### BRIEF
The material below contains a line with "The width and height of the screenshot is (1013, 488)." and a line with "Task: Open the 可用额度 info icon". Copy exactly those two lines and all lines between them.

### GIVEN ENTRIES

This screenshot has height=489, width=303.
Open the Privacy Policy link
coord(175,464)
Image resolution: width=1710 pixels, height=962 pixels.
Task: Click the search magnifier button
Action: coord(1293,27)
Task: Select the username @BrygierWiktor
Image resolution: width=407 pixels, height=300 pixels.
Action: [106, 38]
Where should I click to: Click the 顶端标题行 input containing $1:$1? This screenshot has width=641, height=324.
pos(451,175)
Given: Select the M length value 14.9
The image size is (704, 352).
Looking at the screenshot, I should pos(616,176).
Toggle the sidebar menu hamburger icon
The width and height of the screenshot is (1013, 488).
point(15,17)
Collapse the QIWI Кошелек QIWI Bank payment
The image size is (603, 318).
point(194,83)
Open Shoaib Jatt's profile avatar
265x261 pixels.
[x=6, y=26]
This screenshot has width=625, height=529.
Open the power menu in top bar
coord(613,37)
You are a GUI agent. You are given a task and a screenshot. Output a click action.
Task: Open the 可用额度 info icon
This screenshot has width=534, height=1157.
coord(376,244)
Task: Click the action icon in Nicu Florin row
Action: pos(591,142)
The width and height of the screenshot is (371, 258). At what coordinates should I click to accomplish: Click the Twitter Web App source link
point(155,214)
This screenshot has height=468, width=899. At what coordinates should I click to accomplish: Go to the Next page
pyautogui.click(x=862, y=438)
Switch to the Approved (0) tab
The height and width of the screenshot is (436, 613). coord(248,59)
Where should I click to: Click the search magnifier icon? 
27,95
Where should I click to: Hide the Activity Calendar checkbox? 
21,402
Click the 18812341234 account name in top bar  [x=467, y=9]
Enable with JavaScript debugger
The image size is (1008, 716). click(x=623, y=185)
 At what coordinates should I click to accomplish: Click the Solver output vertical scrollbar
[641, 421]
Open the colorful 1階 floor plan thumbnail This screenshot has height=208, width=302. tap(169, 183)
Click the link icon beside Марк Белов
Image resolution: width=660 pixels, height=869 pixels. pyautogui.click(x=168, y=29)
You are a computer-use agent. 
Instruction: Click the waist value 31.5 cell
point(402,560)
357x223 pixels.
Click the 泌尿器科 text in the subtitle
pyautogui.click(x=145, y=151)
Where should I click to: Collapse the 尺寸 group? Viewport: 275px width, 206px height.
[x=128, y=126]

### RESULT FOR THIS EXERCISE
The width and height of the screenshot is (1013, 488).
point(15,17)
Collapse the QIWI Кошелек QIWI Bank payment
The image size is (603, 318).
point(194,83)
Open Shoaib Jatt's profile avatar
265x261 pixels.
[x=6, y=26]
This screenshot has width=625, height=529.
Open the power menu in top bar
coord(613,37)
You are a GUI agent. You are given a task and a screenshot. Output a click action.
Task: Open the 可用额度 info icon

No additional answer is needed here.